La retórica nacionalista, apunta el historiador, se sostiene en una estructura de tres fases: un “pasado glorioso”, un “presente en decadencia” y un “futuro utópico”. De acuerdo al relato histórico diagnosticado por Sabino Arana -fundador del PNV y del nacionalismo vasco-, los “estados euskerianos” terminaron por ser “provincias españolas”. Pero los gudaris [soldados, en euskera, y sobrenombre que durante tiempo se les dio a los terroristas de ETA], hombres y mujeres prestos a luchar por la “liberación de Euskal Herria”, harán lo posible para luchar contra el “Estado opresor”.
ETA y el franquismo
“Euzkadi te necesita, colabora con ETA”, rezaba la portada de un Zutik, publicación editada por la banda terrorista, impreso en 1966. Aquel llamamiento resumía la justificación que una parte de la sociedad daba al terrorismo. Eran tiempos, defendía la cúpula la organización, de la lucha contra el franquismo.

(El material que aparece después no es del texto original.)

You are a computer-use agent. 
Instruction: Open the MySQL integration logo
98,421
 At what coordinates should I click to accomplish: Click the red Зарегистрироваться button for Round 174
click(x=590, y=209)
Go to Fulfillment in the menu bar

Y la banda terrorista enarbolaba la bandera de esa batalla.
A ningún miembro de este grupo le han obligado a coger las armas, a matar o a dar cobertura al crimen
El también historiador Florencio Domínguez señala en el prólogo del libro que el uso del terrorismo “no es el último resorte que le queda al que no tiene ningún otro recurso para defender sus ideas por mucho que fuera durante la dictadura franquista cuando ETA iniciara el camino de la violencia”: “A ningún miembro de este grupo le han obligado a coger las armas, a matar o a dar cobertura al crimen -detalla Domínguez-. Unos y otros, en un momento dado, optaron por la violencia con todas sus consecuencias”.

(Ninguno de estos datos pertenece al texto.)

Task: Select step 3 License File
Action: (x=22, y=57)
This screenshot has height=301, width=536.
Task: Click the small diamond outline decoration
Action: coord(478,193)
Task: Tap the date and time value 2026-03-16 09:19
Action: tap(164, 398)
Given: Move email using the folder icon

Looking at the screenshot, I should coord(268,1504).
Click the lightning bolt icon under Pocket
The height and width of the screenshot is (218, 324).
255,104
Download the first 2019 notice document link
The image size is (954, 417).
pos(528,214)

Fernández Soldevilla trata de demostrar que ninguno de los mitos o de los relatos sobre los que se sostiene el nacionalismo radical ha puesto las armas en las manos de los terroristas. “En el caso de ETA, todo el mundo recuerda el «algo habrá hecho» pronunciado por la vox populi abertzale ante cualquier atentado, o el «en la guerra tiene que haber víctimas», cuando no era fácil adscribir responsabilidad alguna al atacado”, apunta el historiador Antonio Elorza en un artículo publicado en El Diario Montañés.
Es "tiempo de contar"
La voluntad del Gudari sigue, en cierta medida, el imperativo al que Antonio Muñoz Molina apeló poco después de que ETA anunciase su “cese definitivo de la actividad armada”: “Hay que ponerse a contar. A contar en el sentido aritmético y en el sentido narrativo […] Hay que contar exactamente lo que pasó y hay que empezar a hacerlo ahora que todavía viven y están lúcidos la mayor parte de los protagonistas, los testigos, las víctimas no ejecutadas”, señaló el autor en un artículo publicado en El País.

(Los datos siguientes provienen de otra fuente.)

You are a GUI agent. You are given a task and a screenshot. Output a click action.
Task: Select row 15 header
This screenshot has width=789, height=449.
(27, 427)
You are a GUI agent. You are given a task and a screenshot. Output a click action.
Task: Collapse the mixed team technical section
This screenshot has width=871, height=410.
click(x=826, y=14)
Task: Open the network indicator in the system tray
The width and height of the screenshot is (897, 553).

Es preciso ponerle nombres y apellidos a una realidad para conocerla de verdad, aunque sea con carácter retroactivo
Con otras palabras, pero apuntando en la misma dirección, el periodista Javier Marrodán advertía que “es preciso ponerle nombres y apellidos a una realidad para conocerla de verdad, aunque sea con carácter retroactivo”: “Es probable que hayamos vivido durante muchos años pensando que lo conocíamos [el terrorismo], que nuestro imaginario y nuestras referencias eran suficientes para ilustrar la magnitud del fenómeno, para valorar sus consecuencias, para intuir el dolor y el desamparo de quienes lo sufrieron”, describía en 'El relato, una necesidad moral', en Frontera D.
Las manos blancas tras el asesinato de Miguel Ángel Blanco, el rostro desfigurado de Ortega Lara tras 532 días de cautiverio, las imágenes del horror tras el atentado de Hipercor. Son escenas que interpelan y que actúan de aldabonazo en la conciencia colectiva; escenas que se sostienen en el relato que, con herramientas de historiador, construye Fernández Soldevilla en La voluntad del Gudari, y cuyo espíritu resume en uno de sus capítulos iniciales: “La pluma y la espada pueden ser igual de efectivas”.